• **TASK DESCRIPTION**: Copy the lines of the records from the one containing "Child safeguarding policy (645, 2541)" through the end of the records, without changing anything.

>> Begin

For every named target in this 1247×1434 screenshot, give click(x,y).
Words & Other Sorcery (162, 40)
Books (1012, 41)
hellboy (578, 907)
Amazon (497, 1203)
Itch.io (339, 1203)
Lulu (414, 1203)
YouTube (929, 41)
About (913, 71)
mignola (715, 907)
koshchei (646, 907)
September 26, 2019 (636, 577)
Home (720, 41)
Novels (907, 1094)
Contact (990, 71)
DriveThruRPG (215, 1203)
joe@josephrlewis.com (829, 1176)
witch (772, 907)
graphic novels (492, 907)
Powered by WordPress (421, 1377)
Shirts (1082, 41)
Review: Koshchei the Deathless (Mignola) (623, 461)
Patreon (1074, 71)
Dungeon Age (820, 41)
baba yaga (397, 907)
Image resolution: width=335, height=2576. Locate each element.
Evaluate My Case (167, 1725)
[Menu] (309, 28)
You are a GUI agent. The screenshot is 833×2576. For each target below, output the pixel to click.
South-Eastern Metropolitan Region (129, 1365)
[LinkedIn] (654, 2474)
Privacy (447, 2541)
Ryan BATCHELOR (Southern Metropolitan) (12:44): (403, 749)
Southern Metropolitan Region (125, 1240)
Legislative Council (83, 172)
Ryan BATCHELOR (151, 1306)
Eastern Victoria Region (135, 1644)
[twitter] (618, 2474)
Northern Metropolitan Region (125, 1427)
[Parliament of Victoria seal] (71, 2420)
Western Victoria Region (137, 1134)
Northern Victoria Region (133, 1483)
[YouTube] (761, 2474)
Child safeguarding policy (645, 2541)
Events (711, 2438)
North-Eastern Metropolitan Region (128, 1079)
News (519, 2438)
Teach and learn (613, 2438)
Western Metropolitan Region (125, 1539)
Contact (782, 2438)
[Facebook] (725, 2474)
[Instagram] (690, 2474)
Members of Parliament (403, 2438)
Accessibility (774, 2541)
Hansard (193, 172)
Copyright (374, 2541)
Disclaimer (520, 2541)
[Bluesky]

>> End

• **FINAL ANSWER**:
Child safeguarding policy (645, 2541)
Events (711, 2438)
North-Eastern Metropolitan Region (128, 1079)
News (519, 2438)
Teach and learn (613, 2438)
Western Metropolitan Region (125, 1539)
Contact (782, 2438)
[Facebook] (725, 2474)
[Instagram] (690, 2474)
Members of Parliament (403, 2438)
Accessibility (774, 2541)
Hansard (193, 172)
Copyright (374, 2541)
Disclaimer (520, 2541)
[Bluesky]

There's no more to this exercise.